La semana pasada conocimos la buena noticia de que el presidente de Pakistán había decidido indultar a Asia Bibi, la mujer de 37 años condenada a muerte por el delito de ser católica y defender públicamente su fe. Y es que en Pakistán, como en tantos países islámicos, los cristianos que no aceptan ser ciudadanos de segunda y relegar su fe a la esfera más íntima son reos de blasfemia, delito castigado con la muerte.
Esta semana nos encontramos con que un Tribunal de Pakistán ha prohibido al presidente del país que conceda el indulto a esta mujer, aduciendo el formalismo legal de que el caso aún no ha sido resuelto en apelación. El Tribunal viene a decir que, dado que los jueces aún no se han pronunciado sobre el recurso de Asia Bibi, en teoría ésta podría ser declarada inocente, por lo que no procede indultarla, pues el indulto es un perdón aplicable a quienes han sido declarados culpables.
A primera vista, el razonamiento del Tribunal no sólo es impecable, sino que incluso tiene un punto encomiable: parecería que asistimos a un ejemplo de imperio del Derecho en un país islámico, señalando el Tribunal que existen limitaciones jurídicas al poder político. Vamos, como si hubieran asimilado la concepción occidental de la libertad en el orden.
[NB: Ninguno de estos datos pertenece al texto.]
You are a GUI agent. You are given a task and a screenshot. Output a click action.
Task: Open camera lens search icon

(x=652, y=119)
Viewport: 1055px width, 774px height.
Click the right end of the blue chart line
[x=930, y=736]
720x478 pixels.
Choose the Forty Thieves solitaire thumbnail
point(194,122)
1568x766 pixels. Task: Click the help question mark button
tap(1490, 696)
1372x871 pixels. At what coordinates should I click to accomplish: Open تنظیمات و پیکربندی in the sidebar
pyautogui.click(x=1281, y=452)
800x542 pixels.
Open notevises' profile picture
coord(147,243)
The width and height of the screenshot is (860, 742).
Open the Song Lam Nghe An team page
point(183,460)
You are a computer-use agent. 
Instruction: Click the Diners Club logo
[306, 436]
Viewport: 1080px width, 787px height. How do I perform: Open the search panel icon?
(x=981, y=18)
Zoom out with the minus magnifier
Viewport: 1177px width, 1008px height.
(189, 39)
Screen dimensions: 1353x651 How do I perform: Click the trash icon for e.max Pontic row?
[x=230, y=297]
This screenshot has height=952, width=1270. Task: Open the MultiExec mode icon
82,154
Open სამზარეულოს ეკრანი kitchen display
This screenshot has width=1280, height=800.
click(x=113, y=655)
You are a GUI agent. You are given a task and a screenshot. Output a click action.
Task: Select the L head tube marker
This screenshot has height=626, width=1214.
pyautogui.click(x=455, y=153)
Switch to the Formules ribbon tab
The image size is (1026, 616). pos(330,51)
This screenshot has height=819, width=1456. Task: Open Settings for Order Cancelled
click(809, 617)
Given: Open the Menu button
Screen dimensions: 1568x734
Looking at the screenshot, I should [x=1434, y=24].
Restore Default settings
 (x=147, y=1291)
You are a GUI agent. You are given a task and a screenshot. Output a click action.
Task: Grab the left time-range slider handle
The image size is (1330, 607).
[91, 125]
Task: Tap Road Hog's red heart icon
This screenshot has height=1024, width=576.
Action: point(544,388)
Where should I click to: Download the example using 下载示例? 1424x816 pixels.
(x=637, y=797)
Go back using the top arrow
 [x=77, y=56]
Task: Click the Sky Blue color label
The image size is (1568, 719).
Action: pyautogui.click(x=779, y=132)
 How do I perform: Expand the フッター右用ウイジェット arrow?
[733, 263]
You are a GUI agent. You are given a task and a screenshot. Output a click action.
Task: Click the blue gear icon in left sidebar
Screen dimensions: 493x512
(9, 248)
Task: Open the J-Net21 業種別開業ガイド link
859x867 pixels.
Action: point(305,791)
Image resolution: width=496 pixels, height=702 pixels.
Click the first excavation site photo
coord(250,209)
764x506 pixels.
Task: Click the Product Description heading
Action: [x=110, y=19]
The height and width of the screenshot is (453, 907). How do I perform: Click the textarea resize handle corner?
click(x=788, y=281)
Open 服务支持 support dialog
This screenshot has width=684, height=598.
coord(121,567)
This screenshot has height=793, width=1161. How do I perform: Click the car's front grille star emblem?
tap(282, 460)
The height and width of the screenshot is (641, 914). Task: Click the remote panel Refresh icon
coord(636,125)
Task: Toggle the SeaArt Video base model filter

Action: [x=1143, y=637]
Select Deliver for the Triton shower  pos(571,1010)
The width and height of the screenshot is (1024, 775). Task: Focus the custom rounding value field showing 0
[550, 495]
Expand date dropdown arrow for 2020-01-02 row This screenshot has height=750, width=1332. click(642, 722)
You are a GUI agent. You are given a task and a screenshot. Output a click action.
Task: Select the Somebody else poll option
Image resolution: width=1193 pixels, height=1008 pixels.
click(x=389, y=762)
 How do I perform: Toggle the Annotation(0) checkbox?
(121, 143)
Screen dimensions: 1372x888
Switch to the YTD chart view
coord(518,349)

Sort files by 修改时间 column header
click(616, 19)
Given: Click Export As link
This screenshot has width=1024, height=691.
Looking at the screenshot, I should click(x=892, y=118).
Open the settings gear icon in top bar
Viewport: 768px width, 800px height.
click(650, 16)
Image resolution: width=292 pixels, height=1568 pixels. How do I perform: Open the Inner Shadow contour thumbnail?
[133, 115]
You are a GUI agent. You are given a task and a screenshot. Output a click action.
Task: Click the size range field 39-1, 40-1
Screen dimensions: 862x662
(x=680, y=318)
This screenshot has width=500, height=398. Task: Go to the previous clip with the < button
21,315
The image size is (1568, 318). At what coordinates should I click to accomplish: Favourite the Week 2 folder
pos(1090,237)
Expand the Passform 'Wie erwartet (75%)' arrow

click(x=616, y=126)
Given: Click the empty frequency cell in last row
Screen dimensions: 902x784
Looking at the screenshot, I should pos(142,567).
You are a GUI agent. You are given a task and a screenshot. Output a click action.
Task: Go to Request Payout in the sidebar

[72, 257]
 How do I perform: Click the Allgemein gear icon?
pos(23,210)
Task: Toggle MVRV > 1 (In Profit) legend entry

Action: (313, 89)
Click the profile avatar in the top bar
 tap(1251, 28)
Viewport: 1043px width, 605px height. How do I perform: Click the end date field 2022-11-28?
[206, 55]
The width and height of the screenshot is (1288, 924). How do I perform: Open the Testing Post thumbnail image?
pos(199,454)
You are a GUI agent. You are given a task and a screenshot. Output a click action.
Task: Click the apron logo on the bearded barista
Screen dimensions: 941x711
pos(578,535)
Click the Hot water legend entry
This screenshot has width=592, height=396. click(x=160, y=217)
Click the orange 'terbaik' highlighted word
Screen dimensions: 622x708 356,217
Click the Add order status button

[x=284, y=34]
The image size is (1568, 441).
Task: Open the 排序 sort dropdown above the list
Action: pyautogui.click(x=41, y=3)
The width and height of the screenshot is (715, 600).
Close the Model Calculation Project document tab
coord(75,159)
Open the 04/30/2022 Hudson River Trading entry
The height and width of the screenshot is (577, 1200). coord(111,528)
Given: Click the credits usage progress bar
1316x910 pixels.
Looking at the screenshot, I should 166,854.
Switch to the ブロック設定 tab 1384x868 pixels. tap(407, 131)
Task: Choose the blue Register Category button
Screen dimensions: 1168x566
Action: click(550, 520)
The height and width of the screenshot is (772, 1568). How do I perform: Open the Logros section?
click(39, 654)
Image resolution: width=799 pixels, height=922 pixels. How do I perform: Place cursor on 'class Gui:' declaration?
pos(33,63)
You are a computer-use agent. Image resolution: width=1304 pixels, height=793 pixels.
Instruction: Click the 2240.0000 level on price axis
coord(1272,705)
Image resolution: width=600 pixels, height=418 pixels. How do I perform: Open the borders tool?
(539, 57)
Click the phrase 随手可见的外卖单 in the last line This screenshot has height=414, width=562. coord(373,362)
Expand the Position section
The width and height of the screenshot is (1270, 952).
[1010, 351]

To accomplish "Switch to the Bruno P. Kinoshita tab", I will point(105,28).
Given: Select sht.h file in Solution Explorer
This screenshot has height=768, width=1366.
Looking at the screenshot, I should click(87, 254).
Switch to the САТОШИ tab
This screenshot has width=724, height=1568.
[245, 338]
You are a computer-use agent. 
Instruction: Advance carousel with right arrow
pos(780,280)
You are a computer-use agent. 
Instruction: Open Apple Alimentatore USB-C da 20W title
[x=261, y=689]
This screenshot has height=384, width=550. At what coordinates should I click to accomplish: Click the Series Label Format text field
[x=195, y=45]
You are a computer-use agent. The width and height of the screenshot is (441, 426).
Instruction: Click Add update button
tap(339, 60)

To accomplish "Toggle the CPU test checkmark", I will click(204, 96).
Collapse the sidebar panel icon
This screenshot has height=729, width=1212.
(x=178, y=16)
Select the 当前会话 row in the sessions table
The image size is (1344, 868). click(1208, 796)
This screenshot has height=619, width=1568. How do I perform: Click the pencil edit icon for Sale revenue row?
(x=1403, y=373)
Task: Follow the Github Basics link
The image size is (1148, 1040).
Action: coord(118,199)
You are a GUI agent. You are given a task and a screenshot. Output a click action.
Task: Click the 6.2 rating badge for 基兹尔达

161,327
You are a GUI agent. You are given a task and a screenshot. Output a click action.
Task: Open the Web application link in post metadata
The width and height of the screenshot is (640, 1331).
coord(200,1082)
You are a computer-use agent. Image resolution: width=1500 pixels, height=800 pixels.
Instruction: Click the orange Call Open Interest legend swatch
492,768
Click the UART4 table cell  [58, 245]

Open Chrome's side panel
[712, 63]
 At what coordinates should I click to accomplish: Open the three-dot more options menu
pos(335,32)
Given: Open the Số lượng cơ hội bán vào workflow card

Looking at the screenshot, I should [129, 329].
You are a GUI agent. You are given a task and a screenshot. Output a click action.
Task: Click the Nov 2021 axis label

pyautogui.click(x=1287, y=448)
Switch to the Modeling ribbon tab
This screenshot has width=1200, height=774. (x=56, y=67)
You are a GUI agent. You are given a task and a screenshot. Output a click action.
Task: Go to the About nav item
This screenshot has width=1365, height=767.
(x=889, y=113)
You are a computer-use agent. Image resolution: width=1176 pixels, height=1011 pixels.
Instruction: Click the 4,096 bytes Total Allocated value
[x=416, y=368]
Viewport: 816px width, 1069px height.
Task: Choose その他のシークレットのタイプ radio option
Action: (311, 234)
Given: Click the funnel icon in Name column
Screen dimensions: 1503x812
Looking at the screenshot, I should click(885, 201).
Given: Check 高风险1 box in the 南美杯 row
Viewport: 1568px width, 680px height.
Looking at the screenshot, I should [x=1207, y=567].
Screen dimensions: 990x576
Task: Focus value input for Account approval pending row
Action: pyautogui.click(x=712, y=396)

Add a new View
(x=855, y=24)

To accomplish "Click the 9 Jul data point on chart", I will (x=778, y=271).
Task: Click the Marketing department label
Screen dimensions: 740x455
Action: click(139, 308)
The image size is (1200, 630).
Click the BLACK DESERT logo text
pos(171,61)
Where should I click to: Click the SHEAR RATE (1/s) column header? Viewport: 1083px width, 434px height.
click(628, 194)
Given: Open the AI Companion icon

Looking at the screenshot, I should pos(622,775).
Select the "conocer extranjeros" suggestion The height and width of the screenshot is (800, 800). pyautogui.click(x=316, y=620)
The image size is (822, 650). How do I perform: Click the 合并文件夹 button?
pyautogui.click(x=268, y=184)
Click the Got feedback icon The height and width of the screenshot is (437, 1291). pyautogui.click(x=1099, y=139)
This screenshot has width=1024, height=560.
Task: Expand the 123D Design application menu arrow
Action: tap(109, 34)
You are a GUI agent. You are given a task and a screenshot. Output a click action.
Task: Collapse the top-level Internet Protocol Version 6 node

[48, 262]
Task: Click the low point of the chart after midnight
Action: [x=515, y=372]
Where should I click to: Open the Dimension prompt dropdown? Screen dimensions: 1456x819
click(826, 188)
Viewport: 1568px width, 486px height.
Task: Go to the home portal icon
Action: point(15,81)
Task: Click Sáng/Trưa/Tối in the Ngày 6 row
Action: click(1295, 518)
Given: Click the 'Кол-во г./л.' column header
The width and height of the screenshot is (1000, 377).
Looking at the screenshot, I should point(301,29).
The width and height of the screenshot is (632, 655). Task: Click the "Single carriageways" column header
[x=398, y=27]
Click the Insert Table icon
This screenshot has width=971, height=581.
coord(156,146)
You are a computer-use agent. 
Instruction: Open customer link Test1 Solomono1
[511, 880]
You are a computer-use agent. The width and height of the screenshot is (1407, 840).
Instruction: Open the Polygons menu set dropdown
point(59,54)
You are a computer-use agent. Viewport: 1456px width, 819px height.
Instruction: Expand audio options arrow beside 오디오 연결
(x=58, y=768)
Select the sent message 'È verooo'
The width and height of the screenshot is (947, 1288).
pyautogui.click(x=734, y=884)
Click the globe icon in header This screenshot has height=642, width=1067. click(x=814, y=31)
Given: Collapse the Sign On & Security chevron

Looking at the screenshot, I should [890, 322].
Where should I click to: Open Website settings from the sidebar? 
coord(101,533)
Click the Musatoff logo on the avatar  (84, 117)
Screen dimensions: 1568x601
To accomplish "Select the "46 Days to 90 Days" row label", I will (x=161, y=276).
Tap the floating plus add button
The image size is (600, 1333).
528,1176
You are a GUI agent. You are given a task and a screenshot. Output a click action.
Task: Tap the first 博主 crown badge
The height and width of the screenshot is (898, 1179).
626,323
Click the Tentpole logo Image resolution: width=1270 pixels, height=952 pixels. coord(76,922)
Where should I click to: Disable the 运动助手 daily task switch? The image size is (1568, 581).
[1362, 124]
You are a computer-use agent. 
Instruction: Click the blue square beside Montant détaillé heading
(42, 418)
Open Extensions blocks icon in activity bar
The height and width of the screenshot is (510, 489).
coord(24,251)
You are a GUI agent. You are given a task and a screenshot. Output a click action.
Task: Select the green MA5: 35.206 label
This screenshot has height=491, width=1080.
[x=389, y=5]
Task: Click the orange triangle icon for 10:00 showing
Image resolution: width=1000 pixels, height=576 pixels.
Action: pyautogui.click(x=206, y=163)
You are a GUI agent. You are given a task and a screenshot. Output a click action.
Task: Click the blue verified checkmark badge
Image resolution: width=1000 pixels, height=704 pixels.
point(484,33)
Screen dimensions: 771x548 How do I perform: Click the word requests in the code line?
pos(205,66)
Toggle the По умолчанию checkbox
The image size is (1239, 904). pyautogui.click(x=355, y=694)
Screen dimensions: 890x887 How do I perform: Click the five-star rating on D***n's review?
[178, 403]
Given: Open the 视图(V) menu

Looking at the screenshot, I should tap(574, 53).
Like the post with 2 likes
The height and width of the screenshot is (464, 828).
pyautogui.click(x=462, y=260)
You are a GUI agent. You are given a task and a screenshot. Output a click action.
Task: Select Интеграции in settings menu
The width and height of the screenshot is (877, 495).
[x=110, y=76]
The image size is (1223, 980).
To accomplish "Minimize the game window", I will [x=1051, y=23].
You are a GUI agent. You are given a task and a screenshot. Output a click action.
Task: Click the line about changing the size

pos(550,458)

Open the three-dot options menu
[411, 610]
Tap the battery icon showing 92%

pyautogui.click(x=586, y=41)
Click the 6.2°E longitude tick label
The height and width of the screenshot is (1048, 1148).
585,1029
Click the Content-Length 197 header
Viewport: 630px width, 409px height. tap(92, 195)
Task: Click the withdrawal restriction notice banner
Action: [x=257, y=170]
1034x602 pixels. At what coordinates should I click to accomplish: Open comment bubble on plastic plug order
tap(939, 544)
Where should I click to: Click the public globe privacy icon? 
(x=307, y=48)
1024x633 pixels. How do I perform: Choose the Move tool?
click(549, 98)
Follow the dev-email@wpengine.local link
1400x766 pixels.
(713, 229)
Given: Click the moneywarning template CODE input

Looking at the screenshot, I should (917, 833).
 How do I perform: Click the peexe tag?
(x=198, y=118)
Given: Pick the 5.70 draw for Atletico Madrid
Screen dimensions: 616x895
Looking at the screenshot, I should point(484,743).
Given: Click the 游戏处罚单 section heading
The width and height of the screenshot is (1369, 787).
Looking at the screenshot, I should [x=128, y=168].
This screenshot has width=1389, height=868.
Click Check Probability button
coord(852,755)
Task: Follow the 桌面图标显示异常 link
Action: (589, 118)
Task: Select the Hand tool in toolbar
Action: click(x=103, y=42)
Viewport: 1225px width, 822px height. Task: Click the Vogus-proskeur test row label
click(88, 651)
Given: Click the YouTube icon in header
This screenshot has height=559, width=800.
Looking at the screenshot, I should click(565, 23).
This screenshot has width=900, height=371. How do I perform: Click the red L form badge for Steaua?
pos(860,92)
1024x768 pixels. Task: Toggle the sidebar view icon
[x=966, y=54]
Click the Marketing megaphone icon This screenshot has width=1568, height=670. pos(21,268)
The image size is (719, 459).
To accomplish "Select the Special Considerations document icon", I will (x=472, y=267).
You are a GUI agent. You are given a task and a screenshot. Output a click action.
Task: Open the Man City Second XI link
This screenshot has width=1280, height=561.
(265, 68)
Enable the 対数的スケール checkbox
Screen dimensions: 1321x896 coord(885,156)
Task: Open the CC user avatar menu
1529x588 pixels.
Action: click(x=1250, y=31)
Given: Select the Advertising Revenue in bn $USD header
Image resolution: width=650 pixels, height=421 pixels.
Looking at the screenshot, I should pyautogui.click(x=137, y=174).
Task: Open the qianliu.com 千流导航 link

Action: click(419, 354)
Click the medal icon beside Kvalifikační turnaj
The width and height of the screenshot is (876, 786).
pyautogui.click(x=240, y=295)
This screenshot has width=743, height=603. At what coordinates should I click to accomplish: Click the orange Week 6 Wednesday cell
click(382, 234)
Pero en realidad, no se trata más que de usar lenguaje de picapleitos para impedir la libertad de esta mujer, que en un ejemplo de entereza ha afirmado en varias ocasiones que prefiere morir cristiana a renunciar a la fe.
Además del testimonio religioso de Asia Bibi, este caso nos ofrece dos importantes lecciones. En primer lugar, que la ley y los formalismos judiciales en ocasiones pueden usarse para pisotear el Derecho. En segundo lugar, que de poco sirven las instituciones fuera del humus cultural y espiritual que las ha hecho posible.
Y como me parece que estas lecciones no son aplicables exclusivamente a Pakistán, cobra una especial urgencia la revitalización de las raíces cristianas de nuestra civilización.